German regulator moves to halt WhatsApp data collection

German regulator halts WhatsApp data collection

Germany’s top data protection agency is seeking to take action against Facebook to stop collecting personal data from users of the WhatsApp messaging app. The regulator from Germany’s city of Hamburg is seeking an immediate order over concerns that changes to Facebook’s privacy policy could lead to data being collected and used for more extensive purposes such as marketing and advertising.
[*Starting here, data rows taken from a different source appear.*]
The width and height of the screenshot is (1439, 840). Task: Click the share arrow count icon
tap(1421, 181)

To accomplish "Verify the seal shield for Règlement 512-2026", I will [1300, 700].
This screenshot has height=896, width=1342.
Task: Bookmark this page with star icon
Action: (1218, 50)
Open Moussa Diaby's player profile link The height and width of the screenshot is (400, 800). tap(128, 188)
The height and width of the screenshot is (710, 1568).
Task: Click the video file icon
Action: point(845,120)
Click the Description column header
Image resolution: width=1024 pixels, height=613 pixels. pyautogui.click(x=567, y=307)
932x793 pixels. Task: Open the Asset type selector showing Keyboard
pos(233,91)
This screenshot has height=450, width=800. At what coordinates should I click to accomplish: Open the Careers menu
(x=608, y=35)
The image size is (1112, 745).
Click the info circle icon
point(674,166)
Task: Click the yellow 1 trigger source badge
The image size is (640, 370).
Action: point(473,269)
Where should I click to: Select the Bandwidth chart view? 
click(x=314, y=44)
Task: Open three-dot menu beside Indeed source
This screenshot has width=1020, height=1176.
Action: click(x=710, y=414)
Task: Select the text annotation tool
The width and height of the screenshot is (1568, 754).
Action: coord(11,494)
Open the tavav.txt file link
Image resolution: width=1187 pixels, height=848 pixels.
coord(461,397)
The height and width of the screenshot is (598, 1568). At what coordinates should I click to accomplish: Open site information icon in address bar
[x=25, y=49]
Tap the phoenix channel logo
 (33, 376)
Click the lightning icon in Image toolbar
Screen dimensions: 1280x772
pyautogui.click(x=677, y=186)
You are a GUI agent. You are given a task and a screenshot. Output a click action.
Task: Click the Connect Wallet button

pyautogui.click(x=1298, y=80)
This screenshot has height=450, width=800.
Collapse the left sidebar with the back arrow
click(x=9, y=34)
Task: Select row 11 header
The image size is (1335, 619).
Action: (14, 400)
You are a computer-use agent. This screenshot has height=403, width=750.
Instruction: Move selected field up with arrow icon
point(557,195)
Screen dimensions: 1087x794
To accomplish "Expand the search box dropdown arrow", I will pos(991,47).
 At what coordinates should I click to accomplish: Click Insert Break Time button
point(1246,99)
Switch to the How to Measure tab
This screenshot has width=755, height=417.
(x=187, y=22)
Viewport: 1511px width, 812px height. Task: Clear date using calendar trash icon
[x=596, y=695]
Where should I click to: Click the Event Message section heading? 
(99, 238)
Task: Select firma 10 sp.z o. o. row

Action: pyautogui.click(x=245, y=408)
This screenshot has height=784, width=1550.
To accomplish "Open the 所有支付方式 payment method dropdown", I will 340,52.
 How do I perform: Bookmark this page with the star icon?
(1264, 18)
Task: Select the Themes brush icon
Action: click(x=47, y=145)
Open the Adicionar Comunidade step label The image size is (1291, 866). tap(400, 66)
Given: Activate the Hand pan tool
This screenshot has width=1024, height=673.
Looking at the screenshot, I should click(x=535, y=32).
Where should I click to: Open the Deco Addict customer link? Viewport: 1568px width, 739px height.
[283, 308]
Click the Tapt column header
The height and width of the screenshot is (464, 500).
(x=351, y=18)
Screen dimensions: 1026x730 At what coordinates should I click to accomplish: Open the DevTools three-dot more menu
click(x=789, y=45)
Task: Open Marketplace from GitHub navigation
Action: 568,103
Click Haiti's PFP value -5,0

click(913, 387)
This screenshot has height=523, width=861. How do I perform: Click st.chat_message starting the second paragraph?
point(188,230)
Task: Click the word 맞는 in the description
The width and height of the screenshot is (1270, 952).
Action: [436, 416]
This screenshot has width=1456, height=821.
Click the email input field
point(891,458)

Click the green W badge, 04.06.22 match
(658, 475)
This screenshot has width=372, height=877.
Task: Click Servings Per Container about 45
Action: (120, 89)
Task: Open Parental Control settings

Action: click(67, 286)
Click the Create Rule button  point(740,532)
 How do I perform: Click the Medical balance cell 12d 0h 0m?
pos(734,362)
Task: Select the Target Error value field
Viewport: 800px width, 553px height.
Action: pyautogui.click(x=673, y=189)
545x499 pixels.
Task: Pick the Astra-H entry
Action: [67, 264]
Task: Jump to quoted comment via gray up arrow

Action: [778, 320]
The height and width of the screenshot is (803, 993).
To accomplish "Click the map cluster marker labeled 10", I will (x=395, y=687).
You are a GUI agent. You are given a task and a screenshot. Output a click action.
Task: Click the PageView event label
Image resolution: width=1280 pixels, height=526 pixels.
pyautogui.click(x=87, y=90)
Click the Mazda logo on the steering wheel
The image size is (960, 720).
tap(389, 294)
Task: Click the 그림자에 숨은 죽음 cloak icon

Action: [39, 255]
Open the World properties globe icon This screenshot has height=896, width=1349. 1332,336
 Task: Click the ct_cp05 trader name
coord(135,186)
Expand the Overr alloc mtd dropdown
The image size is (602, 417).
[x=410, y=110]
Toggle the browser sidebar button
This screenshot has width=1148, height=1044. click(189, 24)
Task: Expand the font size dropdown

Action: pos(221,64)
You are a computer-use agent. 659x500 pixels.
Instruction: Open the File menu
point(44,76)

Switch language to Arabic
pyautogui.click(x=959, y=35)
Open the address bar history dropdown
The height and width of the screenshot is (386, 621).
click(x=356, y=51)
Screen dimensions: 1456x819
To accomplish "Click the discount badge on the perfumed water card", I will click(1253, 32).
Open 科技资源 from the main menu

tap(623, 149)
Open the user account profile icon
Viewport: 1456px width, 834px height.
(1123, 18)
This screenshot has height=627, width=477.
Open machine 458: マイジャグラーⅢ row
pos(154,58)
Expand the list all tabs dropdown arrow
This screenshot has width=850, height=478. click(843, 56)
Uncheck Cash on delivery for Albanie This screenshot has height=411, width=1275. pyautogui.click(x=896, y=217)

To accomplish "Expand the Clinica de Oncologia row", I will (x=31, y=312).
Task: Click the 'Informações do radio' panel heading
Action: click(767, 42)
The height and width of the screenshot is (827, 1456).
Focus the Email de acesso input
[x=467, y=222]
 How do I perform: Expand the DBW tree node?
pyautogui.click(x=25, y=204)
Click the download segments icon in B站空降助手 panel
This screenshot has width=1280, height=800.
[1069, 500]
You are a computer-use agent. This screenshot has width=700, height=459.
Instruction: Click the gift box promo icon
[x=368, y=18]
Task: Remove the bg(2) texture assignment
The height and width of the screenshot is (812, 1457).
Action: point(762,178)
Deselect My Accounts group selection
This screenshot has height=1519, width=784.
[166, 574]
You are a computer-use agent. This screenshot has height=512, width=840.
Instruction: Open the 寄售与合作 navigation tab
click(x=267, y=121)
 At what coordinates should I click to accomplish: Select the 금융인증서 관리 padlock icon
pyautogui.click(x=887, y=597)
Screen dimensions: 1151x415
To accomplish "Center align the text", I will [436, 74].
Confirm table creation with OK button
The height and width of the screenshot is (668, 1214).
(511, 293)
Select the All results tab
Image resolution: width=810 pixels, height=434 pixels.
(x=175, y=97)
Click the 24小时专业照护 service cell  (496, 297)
“WhatsApp is now used by almost 60 million people in Germany and is by far the most widely used social media application, even ahead of Facebook,” said Hamburg’s data protection officer Johannes Casper. “We have reason to believe that the data sharing policy between WhatsApp and Facebook is being impermissibly enforced due to the lack of voluntary and informed consent.”

Casper said he was starting a formal procedure “to prevent an illegal mass exchange of data,” intending to decide before May 15.

WhatsApp had intended to release changes to their new privacy policy earlier in the year, but delayed publishing after users of the popular messaging app voiced concerns. 

In response to the growing policy concerns, Facebook said, “To be clear, by accepting WhatsApp’s updated terms of service, users are not agreeing to any expansion of our ability to share data with Facebook, and the update does not impact the privacy of their messages with friends or family wherever they are in the world.”

Facebook will have the opportunity to respond to the concerns at a hearing, the regulator said.

Users have become increasingly aware of how their data is being used in chat applications. Many users are opting to move to more privacy-focused chat apps such as Telegram and Signal.